A implantação de um Estado que atua de forma a regular a atividade econômica propiciou o estabelecimento de regras jurídicas reguladoras da ordem econômica dentro do Texto Constitucional, o qual aborda, dentro deste contexto, a regulação econômica em capítulo específico "Da Ordem Econômica e Financeira”, a partir do art. 170da CF/88, dando estatura de norma supralegal às disposições que tratam deste tema (CARVALHO, 2017).

Assim, almeja-se, nesse capítulo, apresentar as normas presentes no Texto Constitucional que regulam a atuação do Estado no domínio econômico, no âmbito de atuação das Agências Reguladoras, cujos mecanismos interventivos estão frequentemente compatibilizados com as ideias políticas, sociais e econômicas da época, sempre com o fito de adequá-los à ordem social, à qual está atrelada à ordem econômica.

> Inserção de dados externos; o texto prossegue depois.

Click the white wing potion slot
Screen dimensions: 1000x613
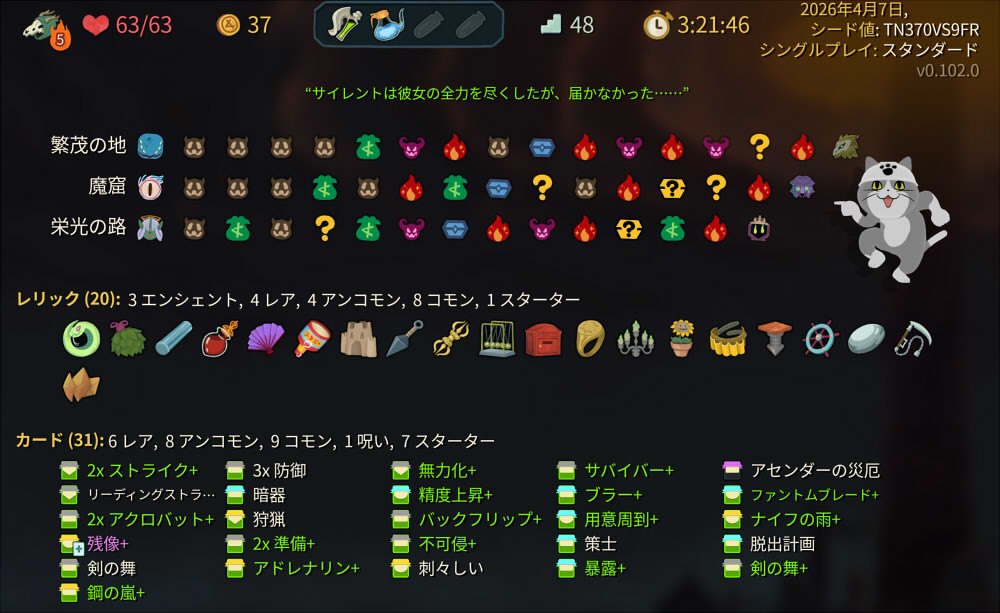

4.1. Análise da ordem constitucional-econômica brasileira e a ação regulatória proferida pelas Agências Reguladoras

O mercado globalizado pugna por uma lógica de ampla liberdade de ações econômicas, como o livre comércio e circulação de bens, a eliminação de obstáculos que possam macular a livre concorrência e uma absoluta ausência de ações limitadoras do Estado à atividade econômica. De outro lado, o Estado Democrático de Direito tem de saber equilibrar essa liberdade pretendida pelo mercado, eis que sujeito está a uma série de princípios destinados a proteger os seus cidadãos e a conferir-lhes direitos econômicos, trabalhistas, sociais e culturais, que, por inúmeras vezes, contrariam aquela lógica do mercado.